Instructions to follow =>
Once you know how many lines below hold "icon", reply with that number and add nothing.

Data shown =>

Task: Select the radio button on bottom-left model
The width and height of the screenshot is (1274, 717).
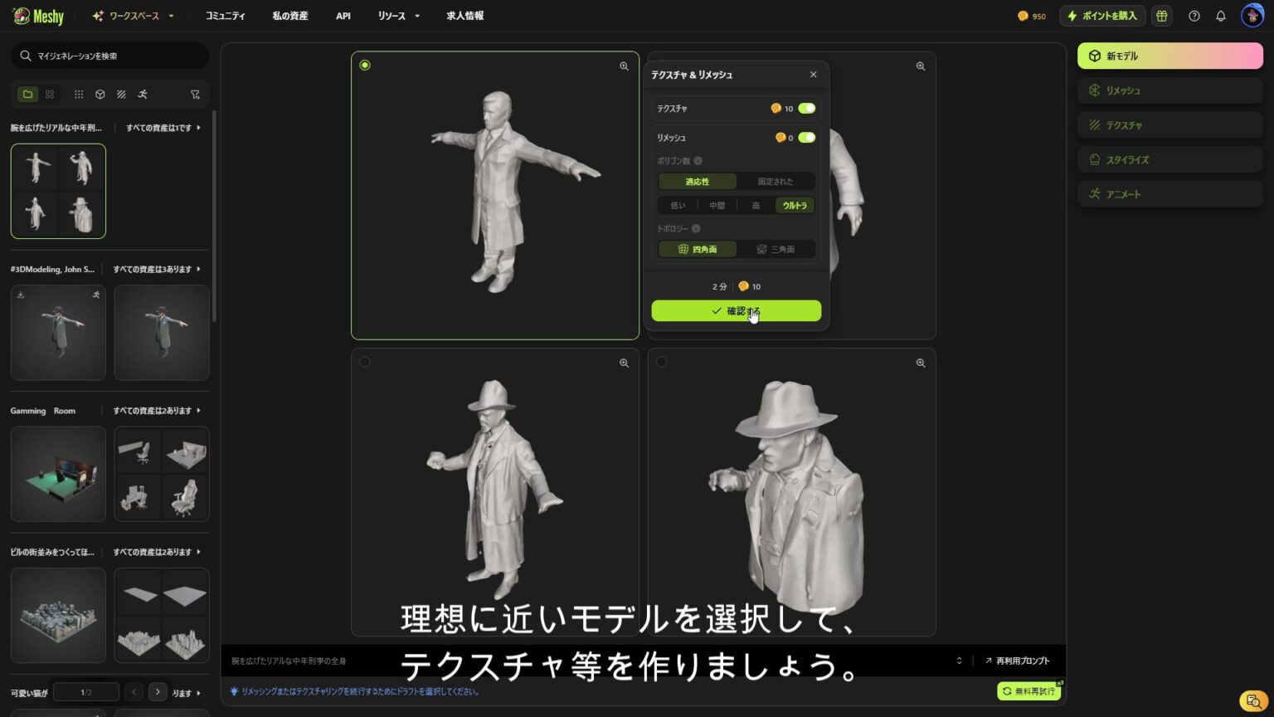Action: pyautogui.click(x=365, y=361)
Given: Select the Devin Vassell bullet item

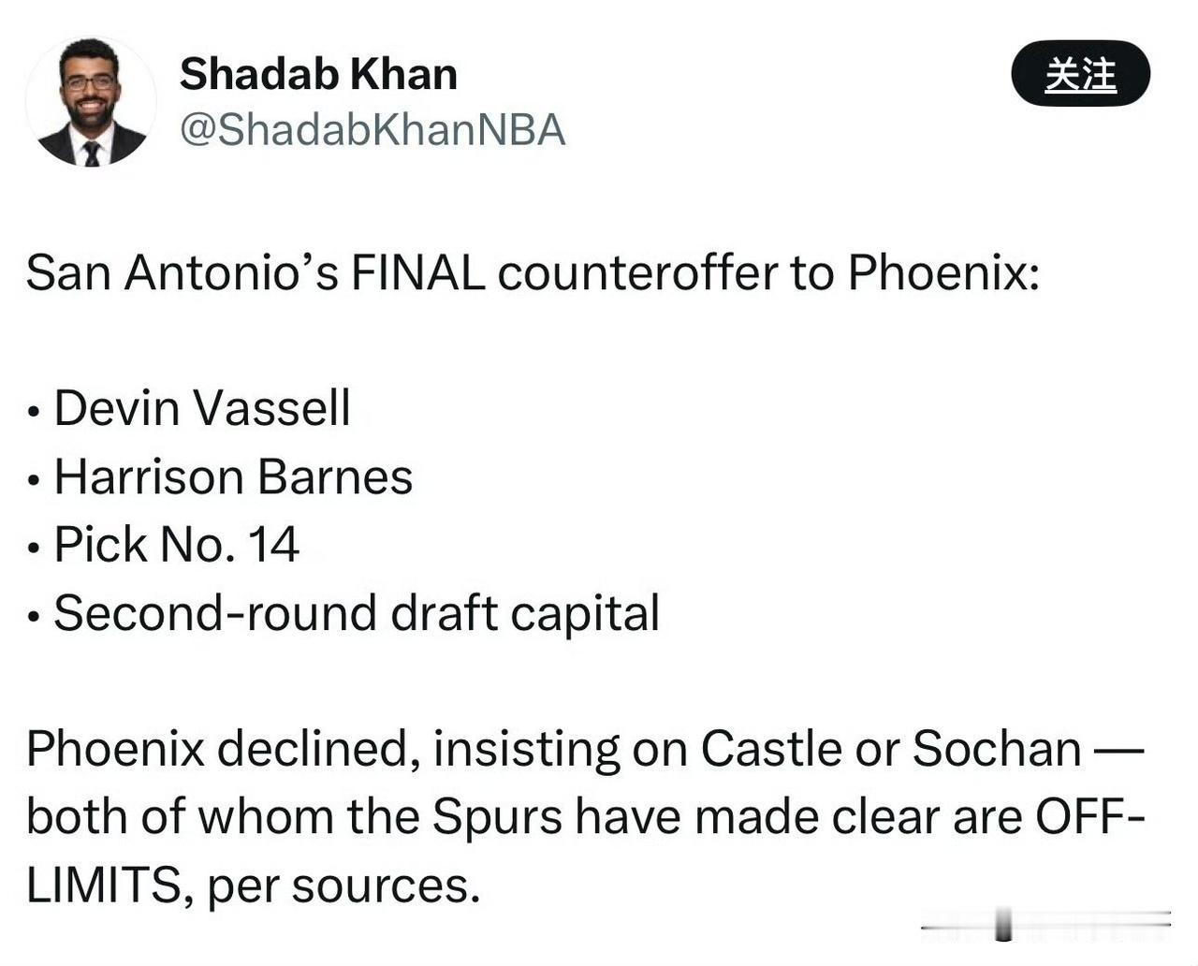Looking at the screenshot, I should click(202, 408).
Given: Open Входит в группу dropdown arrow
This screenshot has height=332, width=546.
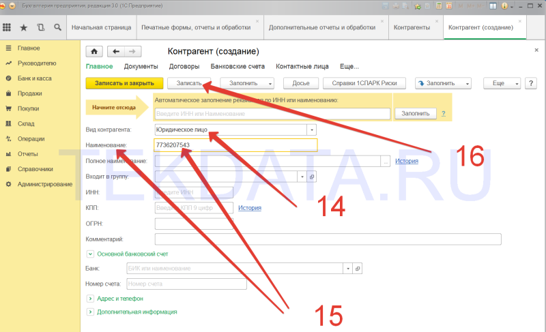Looking at the screenshot, I should (302, 177).
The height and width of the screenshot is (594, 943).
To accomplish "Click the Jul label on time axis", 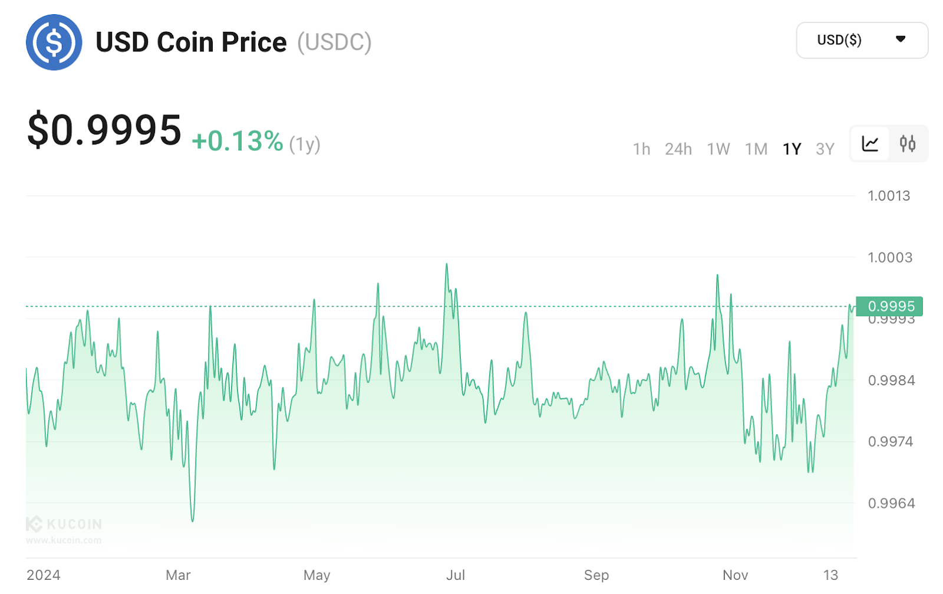I will tap(456, 575).
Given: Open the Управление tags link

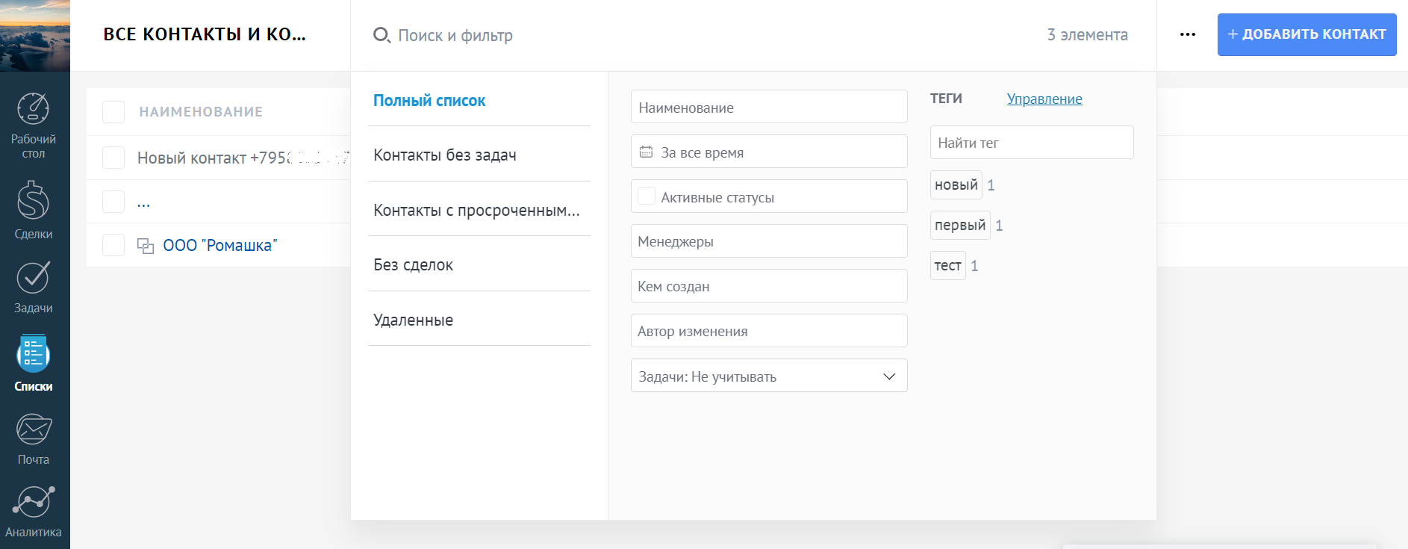Looking at the screenshot, I should 1044,99.
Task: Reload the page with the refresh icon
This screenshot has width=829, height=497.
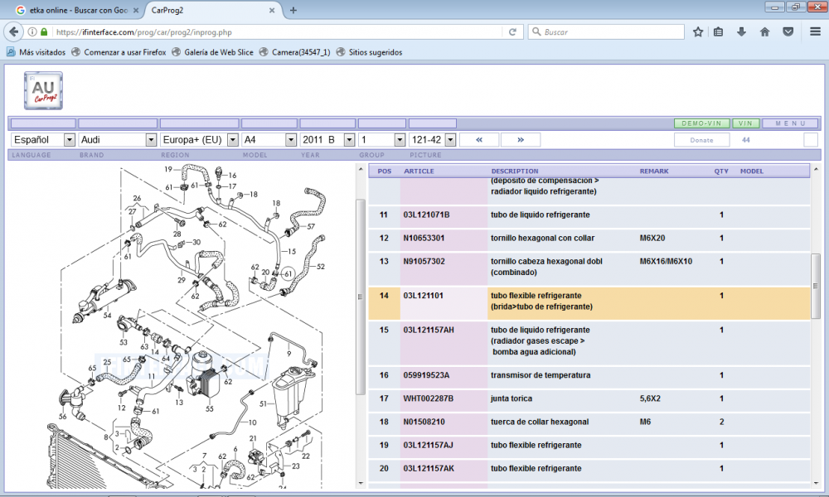Action: [513, 32]
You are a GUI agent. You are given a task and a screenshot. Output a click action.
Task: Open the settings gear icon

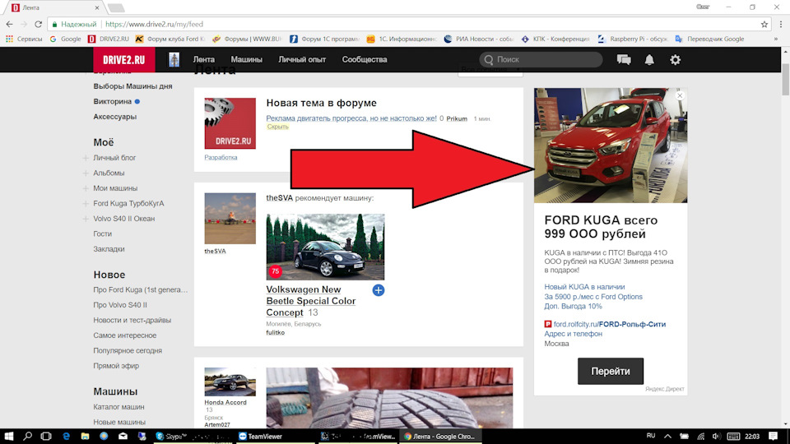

Response for this exercise =>
2